De la milonga,al tango llorón

| Volviendo de la Cancha

Como un presagio la tarde se hizo noche a eso de las cuatro. Chile movió y desde entonces, por 60 minutos, sería ese uno de los escasos aportes a un espectáculo que, de inmediato, debió ser sostenido por la inteligencia de Verón, la técnica maravillosa de Aimar, la habilidad y la insolencia de Andrés D’ Alessandro.

La selección argentina fue creciendo durante el primer tiempo hasta que el último de los gritos hostiles preparados para Marcelo Bielsa se fue perdiendo como el silbido de un tren que se aleja. Hacia el final del período el romance se había restablecido.

Despabilado y audaz, dueño de la pelota y dos tercios del terreno, el equipo albiceleste, con su dominio sostenido, invitó a sospechar que Chile era la nada misma.

Dos goles magníficos, mil paredes precisas, y lujos que abrumaban a sus adversarios, fueron parte de un menú en el que cada plato, era cocinado con el recetario del buen fútbol en la mano.

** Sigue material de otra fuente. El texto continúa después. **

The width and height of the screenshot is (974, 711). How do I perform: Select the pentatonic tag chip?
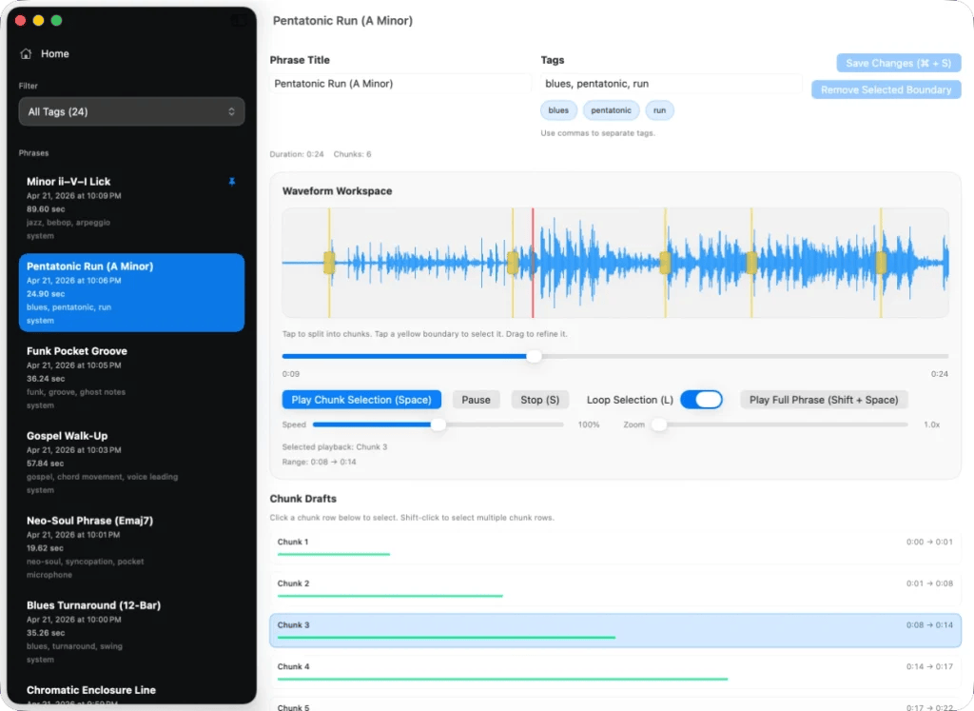[611, 109]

Los trasandinos lucían anonadados, perplejos, impotentes. Nadie dudaba de que el partido tendría por los menos cuatro goles...

Los primeros quince del segundo tiempo sólo sirvieron para subrayar la apoteosis del fútbol argentino, y su dominio incontrastable. Traían en su vientre, sin embargo, la maldición de la ineficacia, y de a poco el defecto comenzó a notarse, porque al elogio por las buenas acciones ofensivas seguía de inmediato el desencanto por los goles desperdiciados.

Entonces sucedió lo que tiene que acontecer en estos casos. En un instante, como un pájaro modifica su rumbo, cambió el partido. Al igual que un pescador al que en la tarde más serena del planeta, un viento repentino le arrebata el sombrero, y se queda impávido tratando de entender lo sucedido, el seleccionado de Bielsa recibió el primer gol de Chile.

Los rojos se subieron a la lona, se pusieron de pie, armaron la guardia, y se lanzaron hacia su rival. Las matemáticas decían que había un solo gol de diferencia por más que las distancias futbolísticas parecieran expresar lo contrario. Chile había convertido en decorosa una tarde de oprobio.

¿Por qué no permitirse ahora el sueño de una gran jugada colectiva que terminase con un bonito gol, que hiciera de la milonga que le había dado la Argentina, un tango triste y llorón, ese que se baila con la melancolía de saber cómo debió ser la historia y cómo es en realidad?